Hardware developers are making progress with AI accelerators and SoCs. But on the model side, questions abound about whether the answer might come from revisiting older, less complicated models, setting up a competition between transformers and recurrent neural networks (RNNs), such as state space models.

“Reducing model complexity can lead to significant gains in performance and energy efficiency. Simplified models require less computation, which naturally reduces power consumption and speeds up processing times,” said Tony Chan Carusone, CTO of Alphawave Semi. “However, optimizing hardware provides another dimension of improvement that shouldn’t be overlooked. Custom hardware tailored to specific models can unlock performance gains and energy savings that generic hardware cannot achieve. With advancements in chiplet technology, the non-recurring engineering (NRE) costs and development time for custom silicon are decreasing.
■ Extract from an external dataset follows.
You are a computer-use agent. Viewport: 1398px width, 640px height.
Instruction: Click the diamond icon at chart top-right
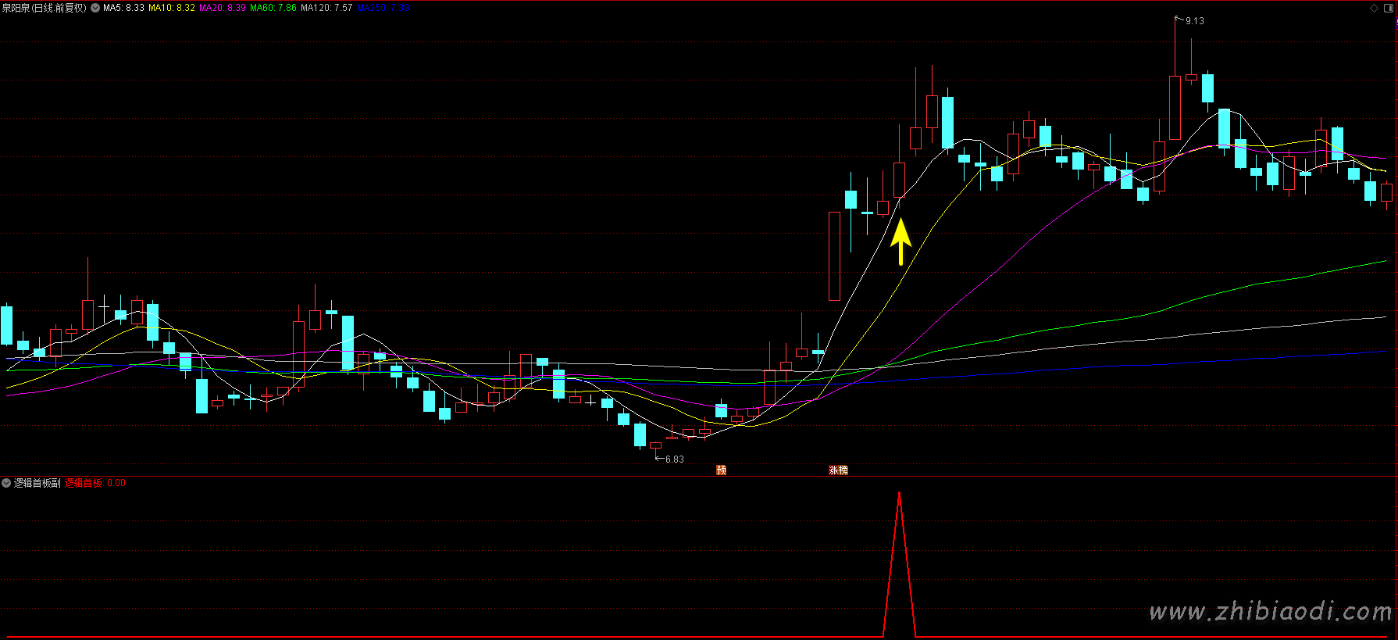coord(1375,8)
This means we now can design hardware that is optimized for specific applications without prohibitive costs or delays. In essence, both reducing model complexity and tuning hardware are crucial. They are complementary approaches that, when combined, can lead to the most significant overall impact on performance, power efficiency, and cost.”

Making this all work requires a tight integration of hardware and software. “Software developers constantly tune their models to suit the target hardware,” said Carusone. “In collaborative environments, hardware designers work closely with software and machine learning teams to ensure that models are optimized for the target hardware. If a particular model poses challenges in terms of cost or energy efficiency, hardware designers can provide valuable feedback. By highlighting the tradeoffs associated with different models, designers can influence models to better align with hardware capabilities. This collaborative approach can lead to more efficient systems overall, balancing performance with cost and energy consumption.”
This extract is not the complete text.